EXERCISE INPUTS
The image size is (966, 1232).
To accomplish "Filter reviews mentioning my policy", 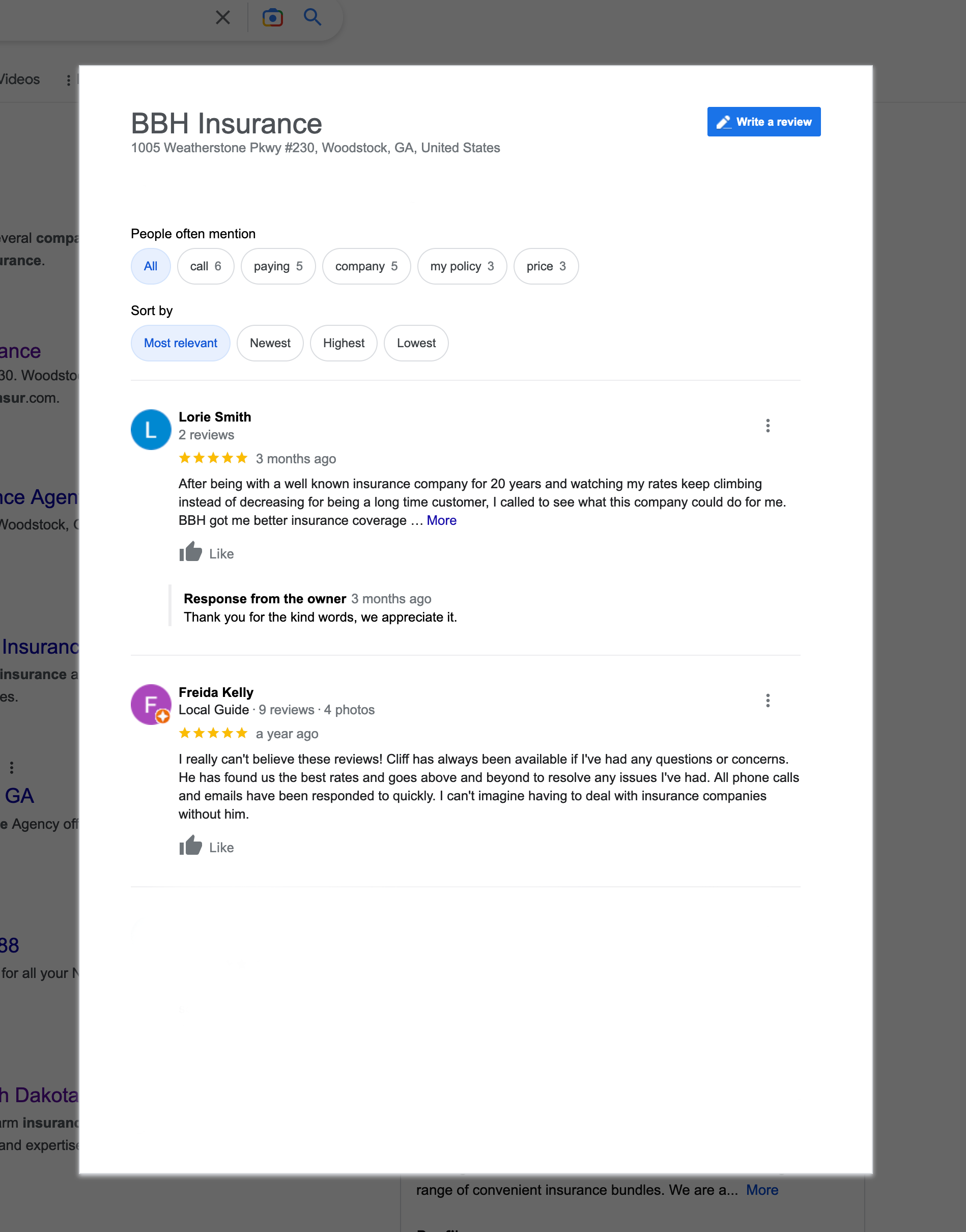I will click(462, 266).
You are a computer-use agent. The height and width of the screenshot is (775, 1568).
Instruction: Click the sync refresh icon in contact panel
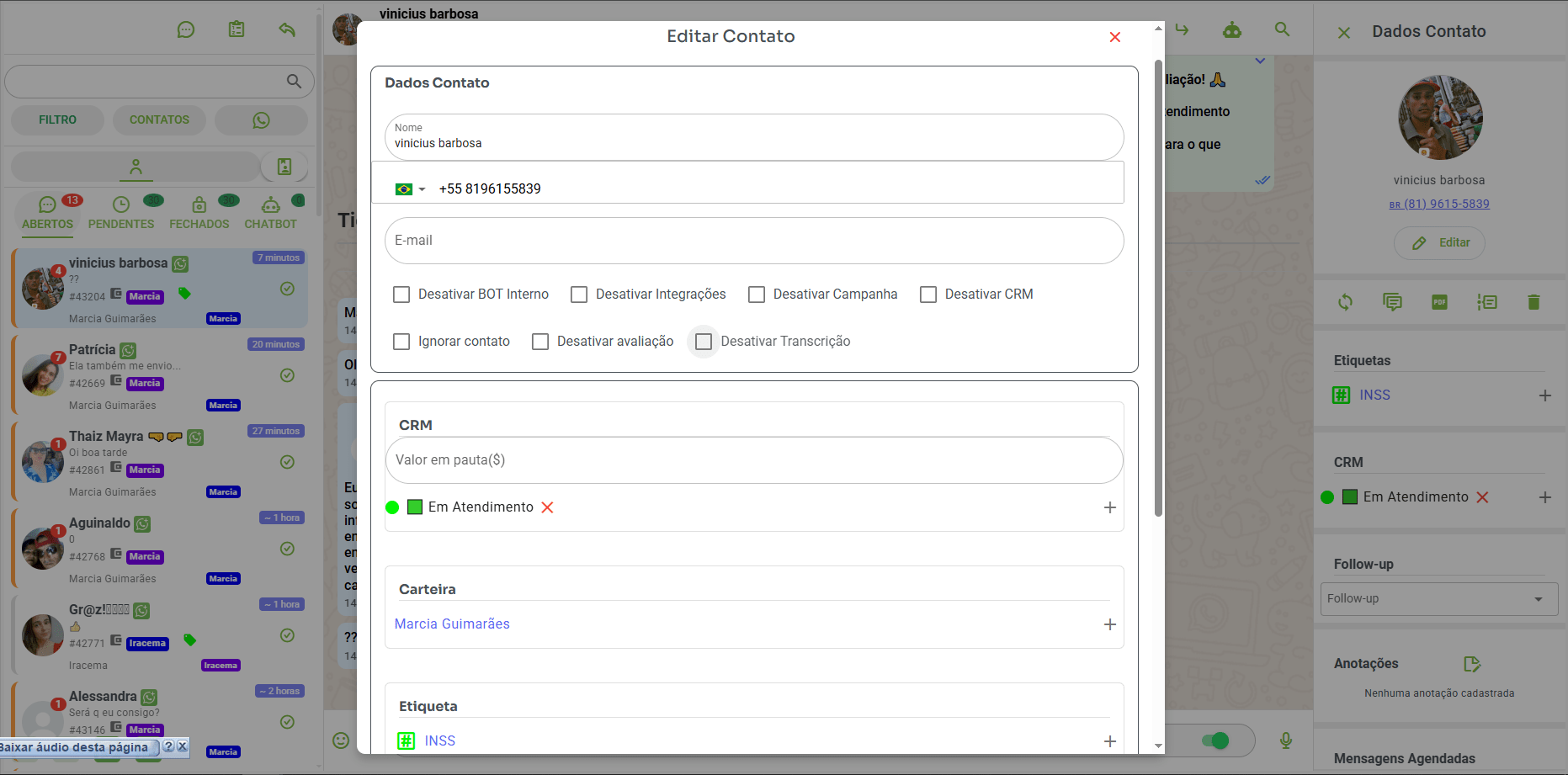(x=1345, y=302)
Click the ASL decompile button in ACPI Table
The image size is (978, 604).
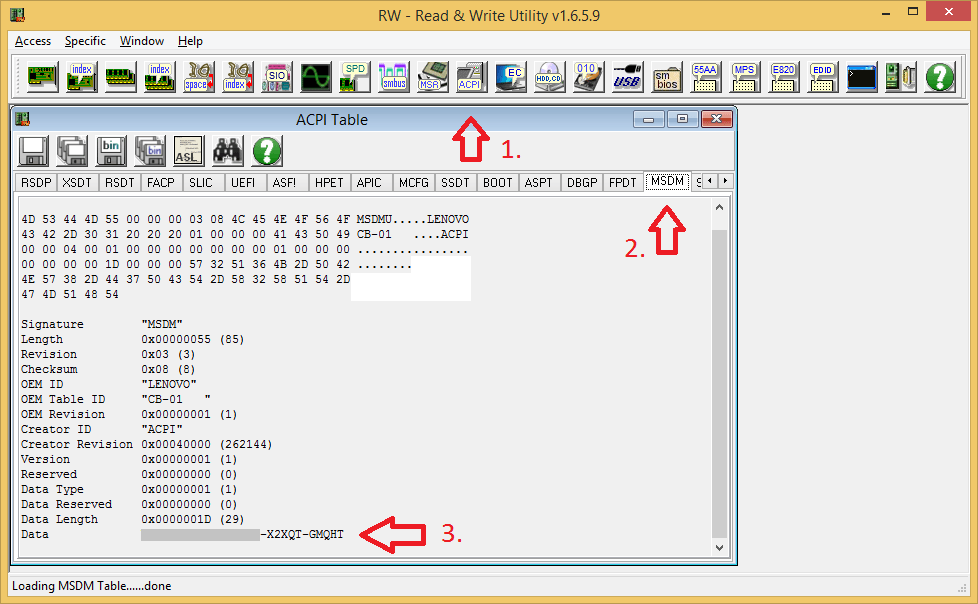[189, 151]
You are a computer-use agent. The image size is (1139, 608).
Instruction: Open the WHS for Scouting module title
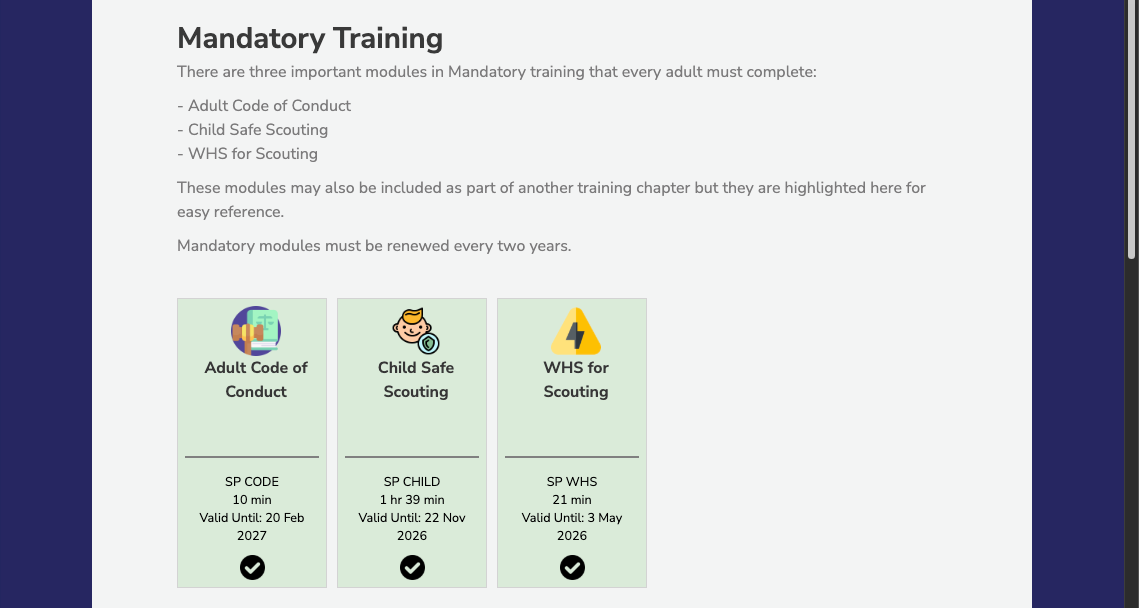coord(575,379)
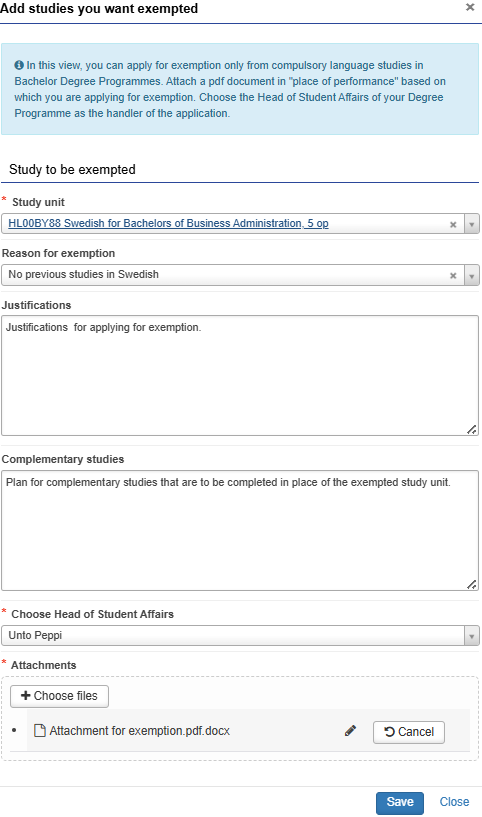Clear the selected Study unit value

(453, 225)
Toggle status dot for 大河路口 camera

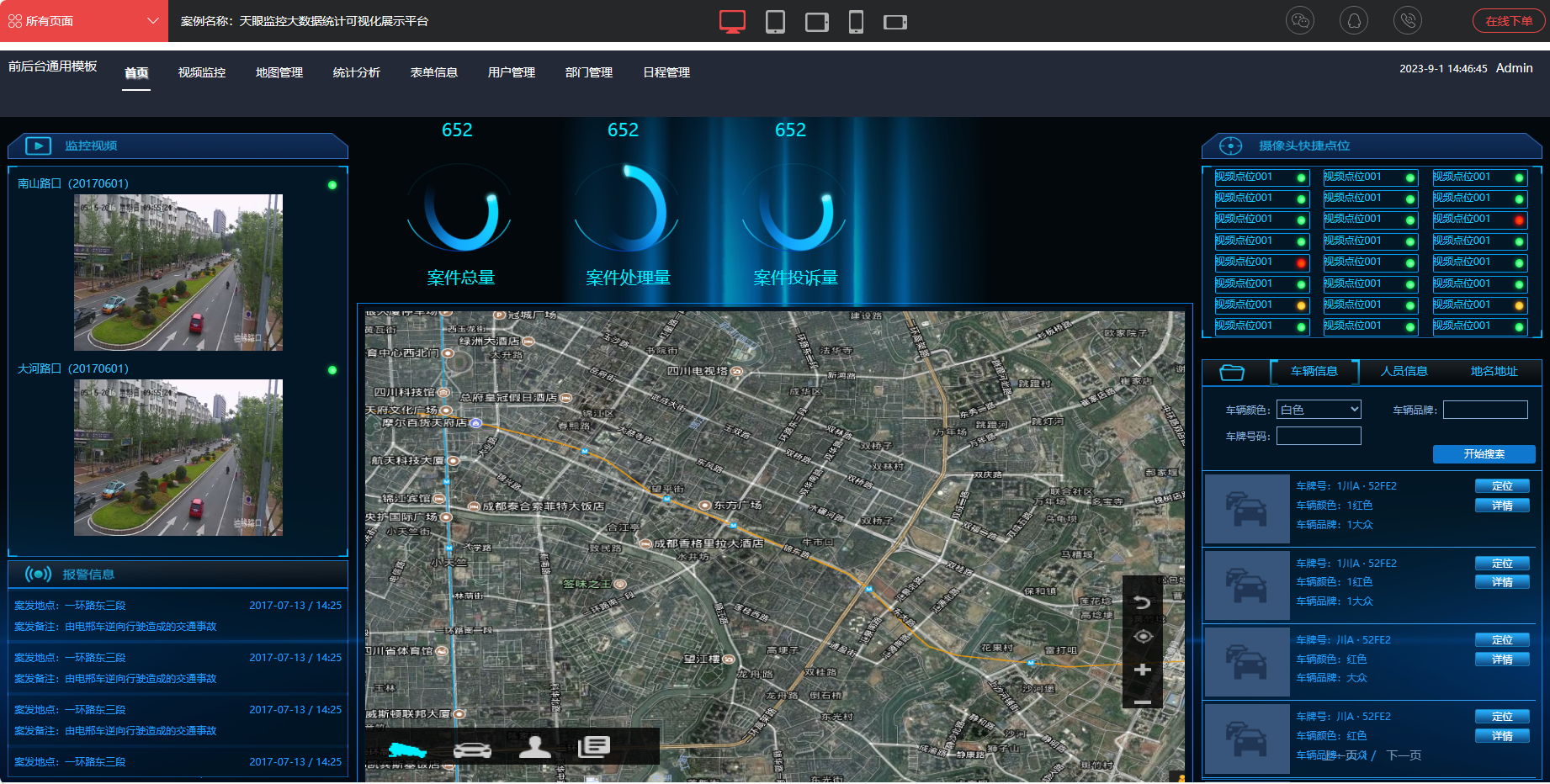(332, 370)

ASSIGNMENT
Look through the listing and extract every line with "agent" in it.

COMPLETED TASK
You are a computer-use agent. The height and width of the screenshot is (775, 1568).
You are a computer-use agent. The image size is (1139, 608).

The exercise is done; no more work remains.